Exercise aim
Render this sentence from the forum discussion below into Spanish: "No matter how hard you believe in something, it does not make it true in the world of science, only in the world of faith."

Quicksiva, you remind me of an evangelical who is so certain of his belief that he cannot understand how anyone could doubt that Christ rose from the dead and ascended into heaven. No matter how hard you believe in something, it does not make it true in the world of science, only in the world of faith. I suppose I can admire your tenacity in trying sell your fanciful beliefs to the rest of us, but it remains here -- as in your many other threads -- that unless you are able to provide something in the way of evidence -- and I don't mean the stuff you are tossing out -- you are not going to convince any of us, any more than Von Daniken could convince real historians that what looked like space helmets on the walls of temples were actually space helmets.

Ciao!

130quicksiva
jan 21, 2013, 8:39 pm

I think it's rich that a couple of "natives" sued Diamond for 10 million (I hope it was Euros). They said he defamed them in a case study.

131quicksiva
jan 21, 2013, 8:57 pm

PROF ALICE KEHOE - Anthropologist, Marquette University:
"I think there is good evidence that there was both trans-atlantic and trans-pacific travel before Columbus. When we try to talk about trans-oceanic contact, people that are standard archeologists get very, um, skittish, and they want to change the subject or move away. They suddenly see a friend across the room - they don't want to pursue the subject at all. They seem to feel that it's some kind of contagious disease they don't want to touch, or it will bring disaster to them."
The Cocaine Mummies

132Nicole_VanK
jan 21, 2013, 9:12 pm

Ehr, no. We merely want to see some hard evidence. Real proof, that's all.

Well, I'll admit I would try to avoid causing such embarrassment. But I'm absolutely willing to pursue the subject if the other side is willing to make a fool a him/her self.

133andejons
jan 22, 2013, 1:24 am

>123 Nicole_VanK:
From what I recall, there were not that many Greenlanders that went to Vinland. They were isolated themselves from the start (there were two voyages for a disease to make before it got to the Greenlanders), landed on a sparsely populated part of the continent and only lived there permanently for a few years. It's really not that strange if they didn't transmit any diseases.

134setnahkt
jan 22, 2013, 1:50 am

In no particular order:

It seems unfair to answer hundreds of years of bigotry, oppression, and lynch mobs with "Well, it turns out race is just a social construct. Sorry about that."

But - I'm white, old, tired and lack any enthusiasm or personal interest to do anything about it. Sorry about that, too.

Material supplied

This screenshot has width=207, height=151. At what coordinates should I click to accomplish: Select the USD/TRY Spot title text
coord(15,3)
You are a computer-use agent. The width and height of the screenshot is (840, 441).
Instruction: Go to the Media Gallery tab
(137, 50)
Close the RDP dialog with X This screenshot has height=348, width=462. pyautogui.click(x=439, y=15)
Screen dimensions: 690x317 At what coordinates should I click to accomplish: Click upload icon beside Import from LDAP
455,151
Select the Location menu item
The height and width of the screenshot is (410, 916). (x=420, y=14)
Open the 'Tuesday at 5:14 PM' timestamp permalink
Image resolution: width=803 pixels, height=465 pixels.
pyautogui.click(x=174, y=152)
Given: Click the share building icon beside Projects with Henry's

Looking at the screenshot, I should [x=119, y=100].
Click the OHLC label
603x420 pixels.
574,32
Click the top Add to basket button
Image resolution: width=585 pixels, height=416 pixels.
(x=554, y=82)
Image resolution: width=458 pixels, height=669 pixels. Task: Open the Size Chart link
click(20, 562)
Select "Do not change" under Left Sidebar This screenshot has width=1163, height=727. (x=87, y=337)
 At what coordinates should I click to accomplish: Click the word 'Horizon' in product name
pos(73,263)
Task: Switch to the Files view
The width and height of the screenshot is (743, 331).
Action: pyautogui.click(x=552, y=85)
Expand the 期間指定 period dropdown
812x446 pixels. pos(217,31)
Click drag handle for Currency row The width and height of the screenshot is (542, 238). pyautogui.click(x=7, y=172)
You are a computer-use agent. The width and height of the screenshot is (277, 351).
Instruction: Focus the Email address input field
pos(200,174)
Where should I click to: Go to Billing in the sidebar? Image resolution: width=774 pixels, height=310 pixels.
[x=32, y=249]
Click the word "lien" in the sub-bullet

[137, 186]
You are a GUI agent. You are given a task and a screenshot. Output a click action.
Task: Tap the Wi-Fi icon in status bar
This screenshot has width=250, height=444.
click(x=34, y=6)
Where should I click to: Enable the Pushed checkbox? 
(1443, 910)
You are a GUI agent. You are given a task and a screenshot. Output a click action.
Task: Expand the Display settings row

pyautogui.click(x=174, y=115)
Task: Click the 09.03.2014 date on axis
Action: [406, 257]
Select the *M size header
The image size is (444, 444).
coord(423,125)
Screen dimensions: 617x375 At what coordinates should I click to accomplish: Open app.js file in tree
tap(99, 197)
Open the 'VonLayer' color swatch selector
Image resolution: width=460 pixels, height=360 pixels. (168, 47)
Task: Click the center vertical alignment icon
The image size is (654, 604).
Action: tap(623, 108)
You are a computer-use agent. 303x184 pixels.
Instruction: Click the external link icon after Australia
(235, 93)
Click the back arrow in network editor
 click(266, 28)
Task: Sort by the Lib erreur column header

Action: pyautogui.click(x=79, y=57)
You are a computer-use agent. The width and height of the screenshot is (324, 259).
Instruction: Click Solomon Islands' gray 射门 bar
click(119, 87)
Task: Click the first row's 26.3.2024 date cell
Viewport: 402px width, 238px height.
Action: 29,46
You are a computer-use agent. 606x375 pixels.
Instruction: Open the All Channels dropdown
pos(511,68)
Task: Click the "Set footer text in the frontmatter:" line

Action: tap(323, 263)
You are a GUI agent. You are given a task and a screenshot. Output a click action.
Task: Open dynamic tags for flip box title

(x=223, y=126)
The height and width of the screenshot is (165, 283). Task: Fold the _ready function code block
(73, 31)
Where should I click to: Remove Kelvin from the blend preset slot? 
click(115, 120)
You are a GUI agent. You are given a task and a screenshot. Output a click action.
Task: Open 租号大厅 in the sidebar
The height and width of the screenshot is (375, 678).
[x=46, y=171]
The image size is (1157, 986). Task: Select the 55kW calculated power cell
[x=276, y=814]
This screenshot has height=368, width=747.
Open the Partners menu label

Your response
Por mucho que creas en algo, eso no lo vuelve verdadero en el mundo de la ciencia, solo en el mundo de la fe.